BC breast cancer, BrC brain tumor, CRC colorectal cancer, EC endometrial cancer, GC gastric cancer, HBC hereditary breast cancer, HBOC hereditary breast and ovarian cancer, HOC hereditary ovarian cancer, HNPCC hereditary nonpolyposis colorectal cancer, LF Li–Fraumeni syndrome, LP likely pathogenic, OC ovarian cancer, PPAP polymerase proofreading–associated polyposis, VUS variant of unknown significance.

Fig. 2. Functional analysis carried out in Schizosaccharomyces pombe for variants located within (or close to) the POLE exonuclease domain (ED).

(a) Alignment of human POLE and their homolog in yeast (Pol2). The identified variants are highlighted in yellow (conserved residues) and the POLE p.Leu424Val, used as positive control, in green. ED is depicted in red (human: residues 268–471, yeast: residues 98–428) and its sequence motifs are shaded in gray. (b) Left panel: box plots showing mutation rates of ade6-485 S. pombe (number of colonies) for pol2 wildtype (WT, negative control), ED mutation-positive control (pol2-Leu425Val; C+) and the corresponding variants. Right panel: fold rate increase relative to the median number of revertants in the WT. Data obtained from two independent experiments performed in triplicate. *p value = 0.01, **p value = 0.01–0.001, and ***p value < 0.001 indicate the differences with the WT clone, and were calculated using the Mann–Whitney nonparametric test.

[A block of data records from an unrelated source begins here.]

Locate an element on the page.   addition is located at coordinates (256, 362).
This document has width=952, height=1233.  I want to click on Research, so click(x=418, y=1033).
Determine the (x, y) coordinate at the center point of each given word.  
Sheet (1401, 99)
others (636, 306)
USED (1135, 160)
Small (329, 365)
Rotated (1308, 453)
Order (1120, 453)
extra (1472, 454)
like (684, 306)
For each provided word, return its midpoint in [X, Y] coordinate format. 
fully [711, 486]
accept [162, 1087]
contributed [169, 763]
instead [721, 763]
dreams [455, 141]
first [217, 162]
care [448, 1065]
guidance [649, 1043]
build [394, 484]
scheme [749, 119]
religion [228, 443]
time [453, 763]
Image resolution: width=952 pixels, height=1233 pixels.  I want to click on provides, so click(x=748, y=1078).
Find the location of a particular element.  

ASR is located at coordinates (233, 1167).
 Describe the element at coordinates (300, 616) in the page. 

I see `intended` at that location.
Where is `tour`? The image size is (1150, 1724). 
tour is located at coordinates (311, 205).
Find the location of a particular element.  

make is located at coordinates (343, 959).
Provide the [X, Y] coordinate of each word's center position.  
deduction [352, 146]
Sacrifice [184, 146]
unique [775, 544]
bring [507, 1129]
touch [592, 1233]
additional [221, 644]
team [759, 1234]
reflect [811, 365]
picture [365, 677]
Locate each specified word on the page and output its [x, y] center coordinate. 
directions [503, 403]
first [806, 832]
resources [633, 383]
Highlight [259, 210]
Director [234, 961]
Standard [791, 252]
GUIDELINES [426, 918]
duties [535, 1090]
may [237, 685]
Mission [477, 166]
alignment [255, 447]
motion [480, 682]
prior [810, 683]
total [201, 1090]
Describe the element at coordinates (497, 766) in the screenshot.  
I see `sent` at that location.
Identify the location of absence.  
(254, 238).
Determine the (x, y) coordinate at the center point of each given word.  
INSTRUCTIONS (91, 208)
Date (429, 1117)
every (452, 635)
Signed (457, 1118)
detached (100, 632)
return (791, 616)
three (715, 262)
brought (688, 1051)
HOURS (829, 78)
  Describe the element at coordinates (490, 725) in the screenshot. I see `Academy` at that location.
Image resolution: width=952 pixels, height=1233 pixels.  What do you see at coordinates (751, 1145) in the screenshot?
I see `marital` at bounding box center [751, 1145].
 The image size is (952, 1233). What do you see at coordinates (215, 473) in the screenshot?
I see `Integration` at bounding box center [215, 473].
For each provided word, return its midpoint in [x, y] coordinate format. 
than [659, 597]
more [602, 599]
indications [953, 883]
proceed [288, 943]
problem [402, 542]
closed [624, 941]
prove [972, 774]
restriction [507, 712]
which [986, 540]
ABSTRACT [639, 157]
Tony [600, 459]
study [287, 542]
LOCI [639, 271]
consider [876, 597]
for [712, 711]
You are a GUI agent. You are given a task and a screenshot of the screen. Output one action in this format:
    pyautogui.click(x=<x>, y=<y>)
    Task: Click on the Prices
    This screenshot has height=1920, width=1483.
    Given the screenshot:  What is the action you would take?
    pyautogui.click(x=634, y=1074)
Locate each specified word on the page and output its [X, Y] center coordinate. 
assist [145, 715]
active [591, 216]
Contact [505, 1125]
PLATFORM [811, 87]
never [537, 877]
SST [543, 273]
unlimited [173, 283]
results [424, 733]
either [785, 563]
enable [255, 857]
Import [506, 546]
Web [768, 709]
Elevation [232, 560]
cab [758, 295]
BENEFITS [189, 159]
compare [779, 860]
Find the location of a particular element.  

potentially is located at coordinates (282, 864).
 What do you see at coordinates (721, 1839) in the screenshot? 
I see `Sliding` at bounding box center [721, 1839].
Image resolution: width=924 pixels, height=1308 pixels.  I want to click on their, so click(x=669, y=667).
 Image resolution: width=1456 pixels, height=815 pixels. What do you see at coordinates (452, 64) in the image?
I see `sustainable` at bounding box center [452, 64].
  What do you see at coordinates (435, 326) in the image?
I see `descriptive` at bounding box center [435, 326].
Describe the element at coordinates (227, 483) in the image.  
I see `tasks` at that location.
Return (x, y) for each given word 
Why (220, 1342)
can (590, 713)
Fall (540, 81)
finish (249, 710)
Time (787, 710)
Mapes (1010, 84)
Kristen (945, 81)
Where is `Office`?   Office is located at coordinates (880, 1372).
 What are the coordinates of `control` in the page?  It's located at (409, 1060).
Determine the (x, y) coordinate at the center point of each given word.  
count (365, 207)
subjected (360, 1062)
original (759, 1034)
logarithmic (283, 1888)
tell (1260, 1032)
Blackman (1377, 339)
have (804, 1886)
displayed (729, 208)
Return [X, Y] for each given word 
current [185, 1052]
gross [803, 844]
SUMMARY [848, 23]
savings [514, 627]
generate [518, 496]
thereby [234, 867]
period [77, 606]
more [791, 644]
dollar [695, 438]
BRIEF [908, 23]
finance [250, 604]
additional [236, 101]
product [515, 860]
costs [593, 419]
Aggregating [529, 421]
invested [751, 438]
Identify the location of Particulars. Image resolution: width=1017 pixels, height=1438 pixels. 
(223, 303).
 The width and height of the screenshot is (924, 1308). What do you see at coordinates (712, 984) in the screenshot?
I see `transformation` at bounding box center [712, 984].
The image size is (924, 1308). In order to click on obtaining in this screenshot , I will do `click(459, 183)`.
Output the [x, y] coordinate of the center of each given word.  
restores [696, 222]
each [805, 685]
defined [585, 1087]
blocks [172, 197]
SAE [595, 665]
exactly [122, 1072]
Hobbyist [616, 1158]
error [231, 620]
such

Fig. 3. Structural representation of human POLE and POLD1 and location of the ED variants identified in the current study.

(a) 3D structure of POLE. (b) 3D structure of POLD1. Single-stranded DNA from the aligned bacteriophage T4 polymerase complex (PDB ID: 1NOY) is shown in yellow. Variants in the DNA binding pocket are highlighted in red.

Fig. 4. Somatic analysis performed in tumors from POLE/POLD1 variant carriers.

(a) Tumor features including mismatch repair (MMR) deficiency status and mutational burden (hypermutation was considered when the tumor had more than 10 exonic Mut/Mb). ^aHigh-grade serous ovarian cancer. ^bIntestinal origin. ^cMicrosatellite instability (MSI) classification using Bethesda panel. C+, positive controls, i.e., tumors from carriers of variants affecting the POLE/POLD1 ED previously classified as pathogenic. (b) Mutational signature contribution (DeconstructSigs) for hyper/ultramutated tumors (>10 Mut/Mb). CRC colorectal cancer.